Vorwurf Vergewaltigung

„Die Lage der Leute aus Tawergha ist nach wie vor dramatisch“, sagt Hanan Salah von der Menschenrechtsorganisation Human Rights Watch. Sie spricht von kollektiver Bestrafung und Verbrechen gegen die Menschlichkeit. 1000 Männer aus Tawergha schmachten noch immer in Misratas Gefängnissen. Die Milizen der Hafenstadt werfen den Tawerghern vor, mit Gaddafi kollaboriert und Frauen aus Misrata vergewaltigt zu haben.

„Das stimmt nicht“, sagt Ali al-Harus, Sprecher im Flüchtlingscamp in Janzour. „Wir haben die Leute aus Misrata gefragt, wer von uns das getan haben soll. Ob sie Namen von Verdächtigen haben. Sie haben aber nichts vorgelegt.“ Ali al-Harus deutet auf die großen Bilder im Gedenkraum, der im Flüchtlingslager eingerichtet worden ist: „Stattdessen haben sie uns auch hier überfallen.“ Die Fotos zeigen Leichen, listen die Namen der sieben Menschen auf, die dem sogenannten „Janzour Massaker“ zum Opfer gefallen sind. Milizen aus Misrata hatten damals – auf ihrer Jagd nach Tawerghern – das Flüchtlingscamp angegriffen.
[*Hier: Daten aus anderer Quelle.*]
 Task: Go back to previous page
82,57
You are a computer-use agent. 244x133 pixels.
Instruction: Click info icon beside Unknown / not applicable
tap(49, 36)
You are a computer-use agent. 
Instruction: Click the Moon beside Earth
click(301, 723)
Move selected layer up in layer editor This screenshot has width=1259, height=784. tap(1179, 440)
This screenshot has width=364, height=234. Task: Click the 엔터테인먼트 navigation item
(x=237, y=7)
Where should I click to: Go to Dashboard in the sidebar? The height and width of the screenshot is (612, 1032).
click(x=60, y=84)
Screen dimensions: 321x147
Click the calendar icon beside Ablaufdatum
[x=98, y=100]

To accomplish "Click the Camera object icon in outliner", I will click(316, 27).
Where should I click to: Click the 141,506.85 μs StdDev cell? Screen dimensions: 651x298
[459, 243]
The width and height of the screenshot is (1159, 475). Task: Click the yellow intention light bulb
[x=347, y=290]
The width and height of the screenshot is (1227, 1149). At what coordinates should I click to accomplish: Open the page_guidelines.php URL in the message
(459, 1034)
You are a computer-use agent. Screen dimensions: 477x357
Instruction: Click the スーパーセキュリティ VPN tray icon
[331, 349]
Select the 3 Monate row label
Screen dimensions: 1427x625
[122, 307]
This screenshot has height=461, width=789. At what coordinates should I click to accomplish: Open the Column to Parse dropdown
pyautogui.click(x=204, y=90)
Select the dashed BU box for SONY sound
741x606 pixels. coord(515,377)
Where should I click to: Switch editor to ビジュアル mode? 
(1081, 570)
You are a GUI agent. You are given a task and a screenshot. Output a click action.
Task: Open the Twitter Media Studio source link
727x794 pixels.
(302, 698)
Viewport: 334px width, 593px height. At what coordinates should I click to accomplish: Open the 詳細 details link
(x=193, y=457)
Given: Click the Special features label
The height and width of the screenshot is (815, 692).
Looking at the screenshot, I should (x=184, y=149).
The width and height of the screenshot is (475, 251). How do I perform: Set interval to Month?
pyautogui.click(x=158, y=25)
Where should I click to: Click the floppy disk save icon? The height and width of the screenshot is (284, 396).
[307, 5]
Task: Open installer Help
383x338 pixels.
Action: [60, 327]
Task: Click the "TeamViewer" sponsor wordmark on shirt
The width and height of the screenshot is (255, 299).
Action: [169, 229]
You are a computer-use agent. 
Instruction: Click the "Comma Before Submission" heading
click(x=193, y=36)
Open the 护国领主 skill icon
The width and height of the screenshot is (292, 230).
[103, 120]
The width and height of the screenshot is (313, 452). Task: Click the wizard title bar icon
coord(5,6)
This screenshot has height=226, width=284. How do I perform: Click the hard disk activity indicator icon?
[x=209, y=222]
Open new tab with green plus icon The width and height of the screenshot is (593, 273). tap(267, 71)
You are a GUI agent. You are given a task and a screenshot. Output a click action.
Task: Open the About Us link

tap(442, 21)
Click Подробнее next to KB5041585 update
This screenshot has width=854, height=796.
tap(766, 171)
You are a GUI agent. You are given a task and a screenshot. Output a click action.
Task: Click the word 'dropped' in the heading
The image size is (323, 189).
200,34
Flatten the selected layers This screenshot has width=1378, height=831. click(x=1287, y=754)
Mittlerweile beschützen andere libysche Milizen das Lager vor den Kämpfern aus Misrata. In Tripolis will niemand verstehen, warum sich die Verantwortlichen der Hafenmetropole nach wie vor weigern, die Menschen aus Tawergha in ihre Stadt zurückzulassen. Doch es gibt in Libyen keine starke Zentralgewalt, die Misratas Milizen dazu zwingen könnte.

Fatima hofft trotzdem noch immer, nach Tawergha zurückzukehren. Sie will ihre letzten Jahre dort verbringen, wo sie ihr ganzes Leben verbracht hat.